Synaptic ensembles between raphe and D(1)R-containing accumbens shell neurons underlie postisolation sociability in males

Social animals expend considerable energy to maintain social bonds throughout their life. Male and female mice show sexually dimorphic behaviors, yet the underlying neural mechanisms of sociability and their dysregulation during social disconnection remain unknown. Dopaminergic neurons in dorsal raphe nucleus (DRN(TH)) is known to contribute to a loneliness-like state and modulate sociability.

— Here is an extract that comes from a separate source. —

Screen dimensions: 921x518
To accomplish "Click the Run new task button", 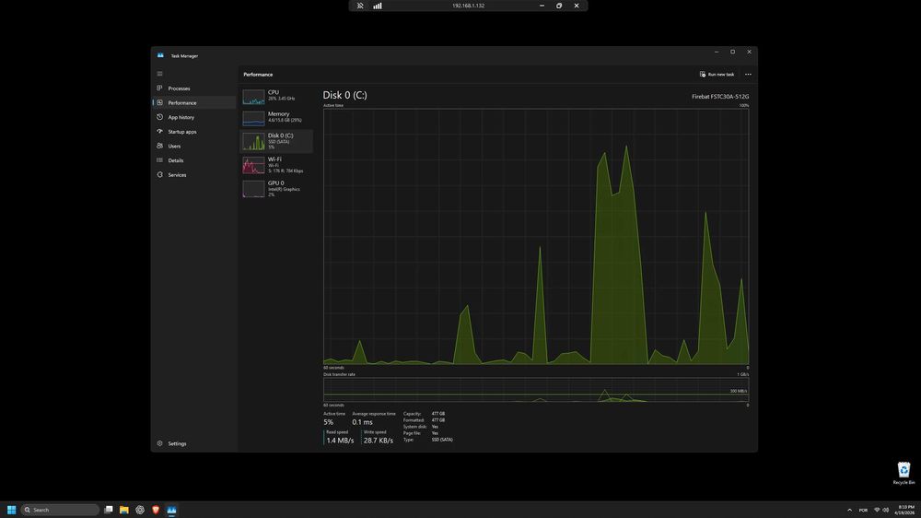I will (717, 74).
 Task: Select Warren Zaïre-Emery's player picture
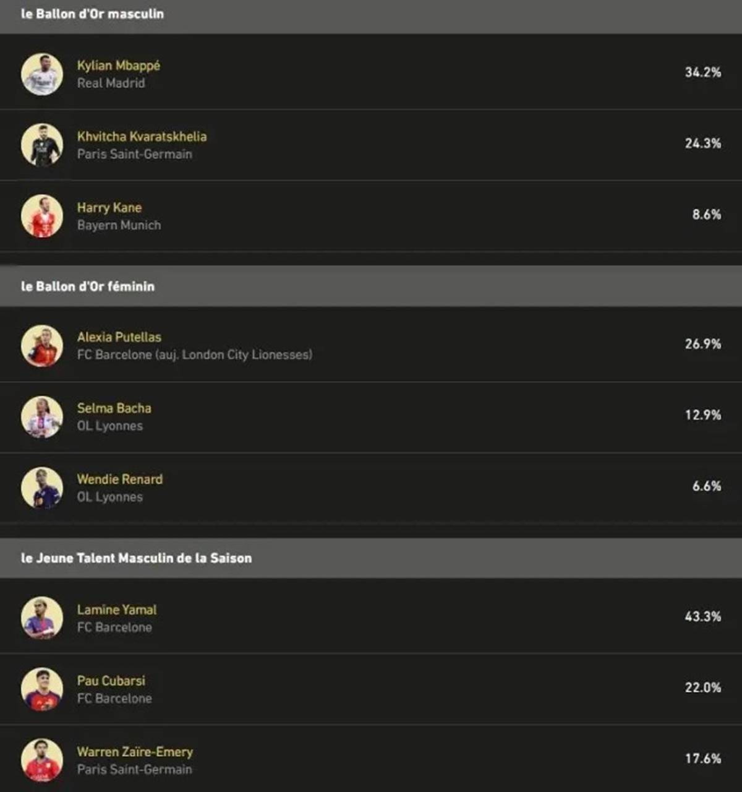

We identified that activated subpopulations in DRN(TH) and nucleus accumbens shell (NAc(sh)) during 24 hours of social isolation underlie the increase in isolation-induced sociability in male but not in female mice. This effect was reversed by chemogenetically and optogenetically inhibiting the DRN(TH)-NAc(sh) circuit. Moreover, synaptic connectivity among the activated neuronal ensembles in this circuit was increased, primarily in D(1) receptor–expressing neurons in NAc(sh). The increase in synaptic density functionally correlated with elevated dopamine release into NAc(sh). Overall, specific synaptic ensembles in DRN(TH)-NAc(sh) mediate sex differences in isolation-induced sociability, indicating that sex-dependent circuit dynamics underlie the expression of sexually dimorphic behaviors.